In the underlying litigation filed at the Western District of Washington, Bernadean Rittmann, Freddie Carroll and Julia Wehmeyer claimed Amazon misclassified them as independent contractors rather than employees.
“We further hold that the parties did not enter into a valid agreement to arbitrate and that there is no other ground upon which we may enforce the arbitration provision,” Judge Smith ruled. “We, therefore, affirm the district court’s denial of Amazon’s motion to compel arbitration.”
President Trump’s appointee Judge Bress dissented, stating that the narrow FAA exemption for certain transportation workers did not apply.

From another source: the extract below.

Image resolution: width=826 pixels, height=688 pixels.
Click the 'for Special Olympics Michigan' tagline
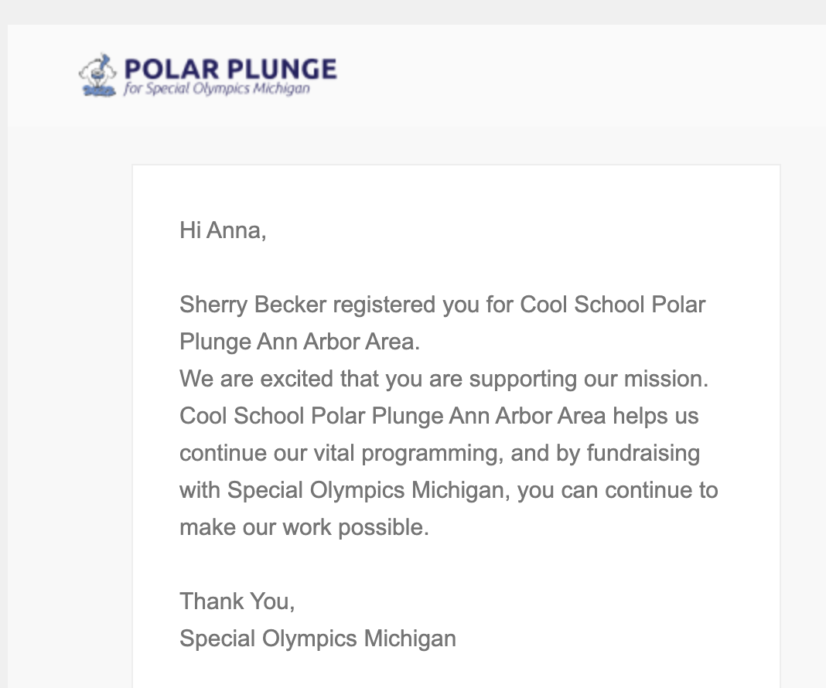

In his view, for a delivery worker to be “engaged in” interstate commerce, the worker must belong to a “class of workers” that crosses state lines in the course of making deliveries, according to his dissent.
“The point is that these are all difficult inquiries that have no right answer, at least according to the tools available to lawyers and judges,” Bress concluded. “Undertaking such confounding inquiries in the context of the FAA is particularly undesirable when the result will inevitably mean more complex civil litigation over the availability of a private dispute resolution mechanism that is supposed to itself reduce costs.
“Local delivery drivers dropping off the exact same item that originated out of state are thus subjected to very different legal regimes, for reasons that have nothing to do with the on-the-ground work they perform.”